- What is needed
How do the lines below between the ones holding "Ablehnen (582, 2544)" and "MUS - Music (215, 1597)", inclusive, read? Give them again exactly, with no other lines.

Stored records
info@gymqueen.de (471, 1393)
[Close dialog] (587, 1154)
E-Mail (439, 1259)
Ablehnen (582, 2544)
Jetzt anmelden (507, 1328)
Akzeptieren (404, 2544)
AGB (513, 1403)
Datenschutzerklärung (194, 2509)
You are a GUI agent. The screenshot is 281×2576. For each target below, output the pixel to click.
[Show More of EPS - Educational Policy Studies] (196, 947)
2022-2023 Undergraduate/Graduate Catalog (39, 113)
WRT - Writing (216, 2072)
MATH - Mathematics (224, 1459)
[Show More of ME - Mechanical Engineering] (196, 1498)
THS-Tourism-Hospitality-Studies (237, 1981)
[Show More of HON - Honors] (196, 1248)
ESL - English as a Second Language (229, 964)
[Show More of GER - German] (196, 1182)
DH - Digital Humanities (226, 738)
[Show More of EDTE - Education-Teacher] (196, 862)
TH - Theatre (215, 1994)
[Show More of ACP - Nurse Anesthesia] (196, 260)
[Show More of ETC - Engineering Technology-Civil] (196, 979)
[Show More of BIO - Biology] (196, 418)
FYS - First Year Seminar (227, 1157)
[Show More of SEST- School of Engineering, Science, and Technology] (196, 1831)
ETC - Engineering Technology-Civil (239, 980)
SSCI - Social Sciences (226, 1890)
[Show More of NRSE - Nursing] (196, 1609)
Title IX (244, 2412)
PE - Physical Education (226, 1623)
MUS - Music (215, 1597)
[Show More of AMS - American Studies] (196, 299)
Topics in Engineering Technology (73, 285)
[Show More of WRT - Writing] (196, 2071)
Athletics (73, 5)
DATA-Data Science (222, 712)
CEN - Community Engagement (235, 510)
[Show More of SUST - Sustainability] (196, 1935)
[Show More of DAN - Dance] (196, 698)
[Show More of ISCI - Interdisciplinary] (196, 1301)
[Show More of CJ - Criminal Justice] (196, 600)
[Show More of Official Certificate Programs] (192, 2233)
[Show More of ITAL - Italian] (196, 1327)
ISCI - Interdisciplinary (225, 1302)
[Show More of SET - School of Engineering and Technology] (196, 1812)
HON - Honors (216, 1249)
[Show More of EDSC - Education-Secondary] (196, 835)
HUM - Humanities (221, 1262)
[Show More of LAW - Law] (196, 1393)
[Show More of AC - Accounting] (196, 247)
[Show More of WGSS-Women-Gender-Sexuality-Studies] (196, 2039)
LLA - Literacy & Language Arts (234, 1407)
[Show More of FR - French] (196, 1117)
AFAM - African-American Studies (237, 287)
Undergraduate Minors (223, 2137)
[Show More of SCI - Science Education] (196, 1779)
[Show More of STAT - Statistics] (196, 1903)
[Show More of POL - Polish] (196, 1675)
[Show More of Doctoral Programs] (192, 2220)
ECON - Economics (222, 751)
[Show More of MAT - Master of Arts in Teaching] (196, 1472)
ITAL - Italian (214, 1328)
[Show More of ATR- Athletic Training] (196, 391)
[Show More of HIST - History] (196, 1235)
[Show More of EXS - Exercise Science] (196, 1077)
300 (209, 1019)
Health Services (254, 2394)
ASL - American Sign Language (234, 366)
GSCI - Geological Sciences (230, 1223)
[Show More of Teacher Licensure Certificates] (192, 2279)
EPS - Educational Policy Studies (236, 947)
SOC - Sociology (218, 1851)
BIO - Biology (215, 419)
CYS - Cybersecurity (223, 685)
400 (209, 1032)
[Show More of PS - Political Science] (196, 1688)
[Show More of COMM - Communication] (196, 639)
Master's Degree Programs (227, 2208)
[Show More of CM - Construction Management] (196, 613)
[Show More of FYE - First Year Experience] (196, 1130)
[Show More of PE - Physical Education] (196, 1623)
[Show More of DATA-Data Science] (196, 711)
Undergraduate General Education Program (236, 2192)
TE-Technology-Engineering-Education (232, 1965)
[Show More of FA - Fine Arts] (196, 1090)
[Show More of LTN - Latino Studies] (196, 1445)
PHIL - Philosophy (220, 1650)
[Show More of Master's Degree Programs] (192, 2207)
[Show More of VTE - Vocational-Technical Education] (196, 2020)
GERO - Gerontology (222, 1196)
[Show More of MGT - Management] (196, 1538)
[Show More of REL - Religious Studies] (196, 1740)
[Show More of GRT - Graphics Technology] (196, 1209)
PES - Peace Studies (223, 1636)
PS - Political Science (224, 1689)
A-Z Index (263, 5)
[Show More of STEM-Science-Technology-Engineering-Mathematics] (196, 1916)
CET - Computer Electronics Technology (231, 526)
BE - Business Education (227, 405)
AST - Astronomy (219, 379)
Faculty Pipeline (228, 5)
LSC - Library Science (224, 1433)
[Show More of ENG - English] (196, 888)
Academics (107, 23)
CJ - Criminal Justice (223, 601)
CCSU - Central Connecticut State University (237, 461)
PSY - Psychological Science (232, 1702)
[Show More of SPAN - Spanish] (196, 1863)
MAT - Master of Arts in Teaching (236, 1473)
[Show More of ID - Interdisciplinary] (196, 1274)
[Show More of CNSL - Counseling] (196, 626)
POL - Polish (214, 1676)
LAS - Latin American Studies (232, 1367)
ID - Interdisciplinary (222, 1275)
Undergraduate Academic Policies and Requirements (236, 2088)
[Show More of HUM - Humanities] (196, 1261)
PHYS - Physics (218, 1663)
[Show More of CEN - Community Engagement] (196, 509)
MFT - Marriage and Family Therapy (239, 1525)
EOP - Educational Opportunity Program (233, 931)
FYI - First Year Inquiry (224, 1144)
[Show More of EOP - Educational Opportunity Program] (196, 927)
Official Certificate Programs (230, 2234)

- Result of the task
Ablehnen (582, 2544)
Jetzt anmelden (507, 1328)
Akzeptieren (404, 2544)
AGB (513, 1403)
Datenschutzerklärung (194, 2509)
You are a GUI agent. The screenshot is 281×2576. For each target below, output the pixel to click.
[Show More of EPS - Educational Policy Studies] (196, 947)
2022-2023 Undergraduate/Graduate Catalog (39, 113)
WRT - Writing (216, 2072)
MATH - Mathematics (224, 1459)
[Show More of ME - Mechanical Engineering] (196, 1498)
THS-Tourism-Hospitality-Studies (237, 1981)
[Show More of HON - Honors] (196, 1248)
ESL - English as a Second Language (229, 964)
[Show More of GER - German] (196, 1182)
DH - Digital Humanities (226, 738)
[Show More of EDTE - Education-Teacher] (196, 862)
TH - Theatre (215, 1994)
[Show More of ACP - Nurse Anesthesia] (196, 260)
[Show More of ETC - Engineering Technology-Civil] (196, 979)
[Show More of BIO - Biology] (196, 418)
FYS - First Year Seminar (227, 1157)
[Show More of SEST- School of Engineering, Science, and Technology] (196, 1831)
ETC - Engineering Technology-Civil (239, 980)
SSCI - Social Sciences (226, 1890)
[Show More of NRSE - Nursing] (196, 1609)
Title IX (244, 2412)
PE - Physical Education (226, 1623)
MUS - Music (215, 1597)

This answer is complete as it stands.